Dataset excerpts
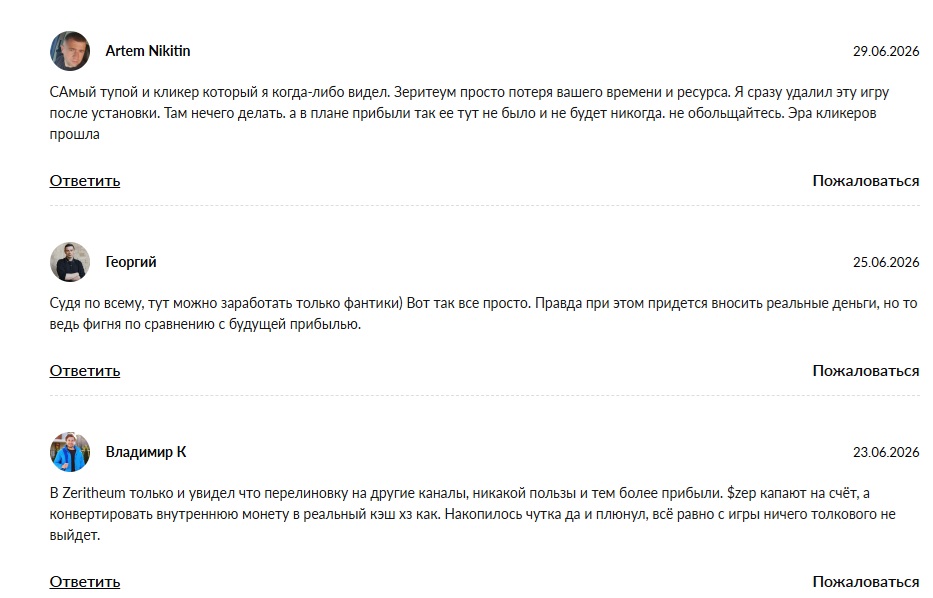Click Владимир К's review text about Zeritheum
Screen dimensions: 933x598
click(x=472, y=514)
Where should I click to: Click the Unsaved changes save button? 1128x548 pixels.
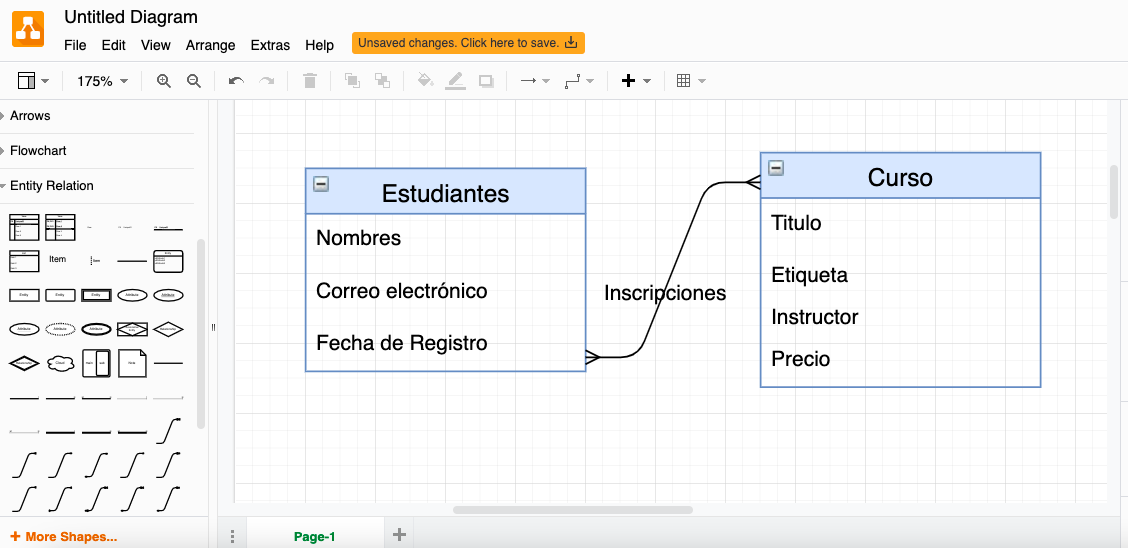(468, 43)
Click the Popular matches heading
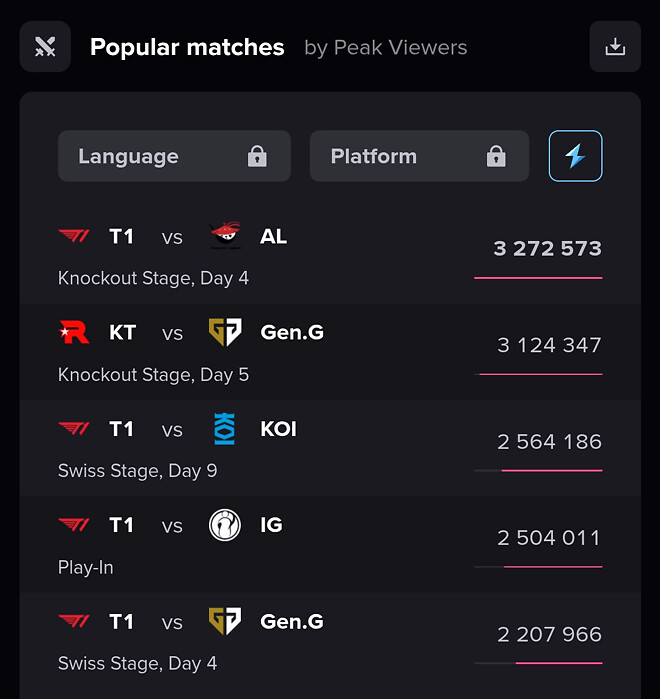This screenshot has height=699, width=660. [187, 47]

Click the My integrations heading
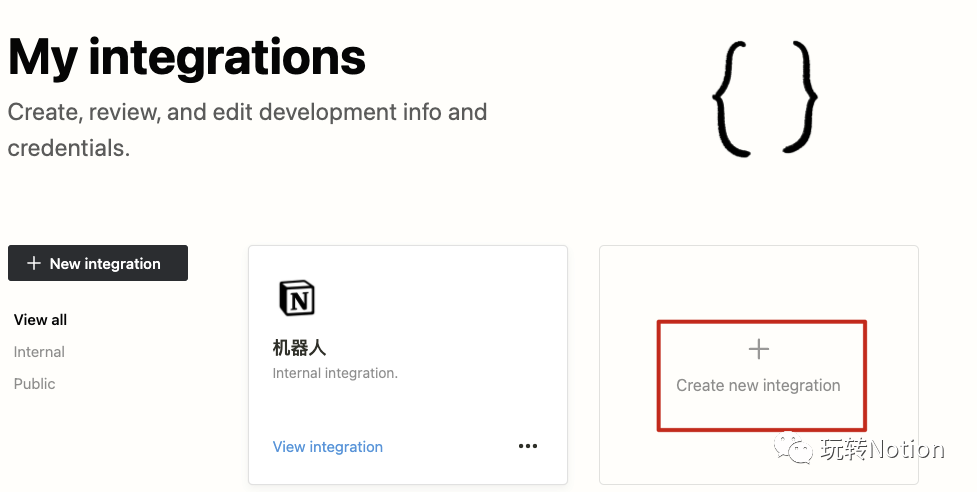(x=187, y=56)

◆ **WHAT THE TASK REQUIRES**: Beginning with the line that holds "Where should I", return each line through the end of the records above exactly. Do not include pictures.

◆ **RESULT FOR THIS EXERCISE**:
Where should I click to: Click the Unsaved changes save button? 1128x548 pixels.
(468, 43)
Click the Popular matches heading
This screenshot has height=699, width=660. [187, 47]

Click the My integrations heading
(x=187, y=56)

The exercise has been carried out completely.